(AIM OF THE EXERCISE): Among the lines below, the one containing "This screenshot has width=730, height=402." opens the range and the one containing "Viewport: 544px width, 384px height." closes it. Print that range exactly, without the pictures.

(EXCERPTED RECORDS):
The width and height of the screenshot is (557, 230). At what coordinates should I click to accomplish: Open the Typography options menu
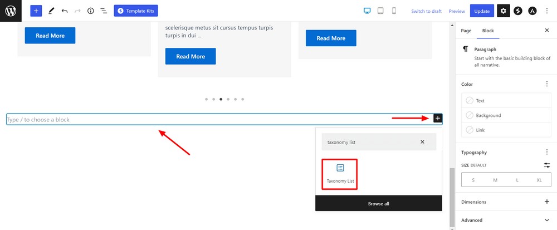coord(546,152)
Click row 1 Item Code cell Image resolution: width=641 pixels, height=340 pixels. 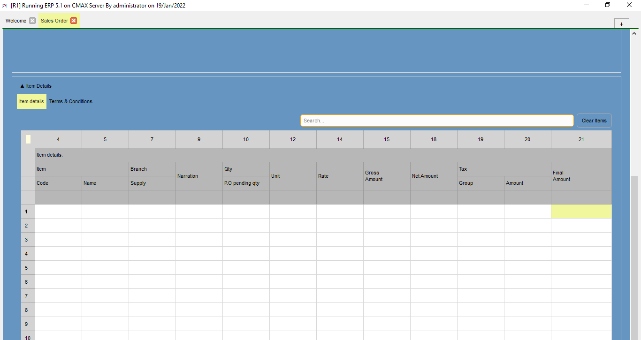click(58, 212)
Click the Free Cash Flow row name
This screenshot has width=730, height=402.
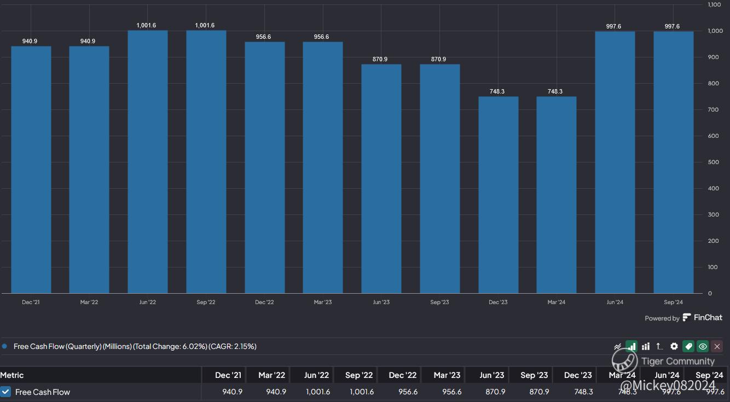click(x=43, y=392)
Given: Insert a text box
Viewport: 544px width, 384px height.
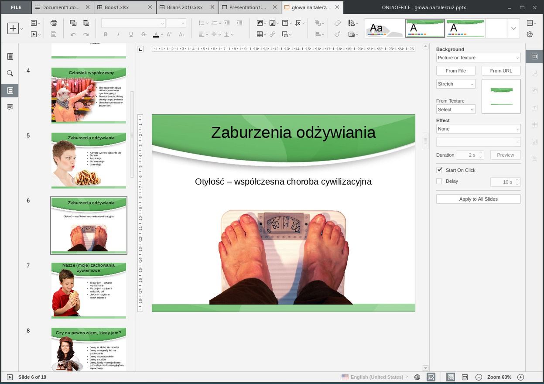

---

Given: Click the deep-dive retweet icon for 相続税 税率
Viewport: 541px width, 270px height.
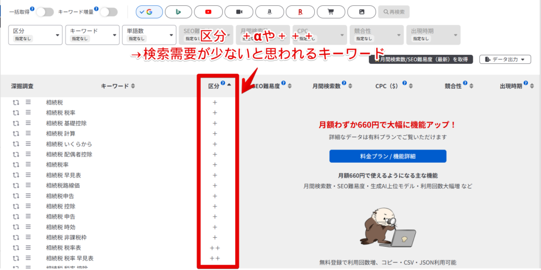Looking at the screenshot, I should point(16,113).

(ANSWER BOX):
This screenshot has width=730, height=402.
click(x=43, y=392)
Given: Insert a text box
Viewport: 544px width, 384px height.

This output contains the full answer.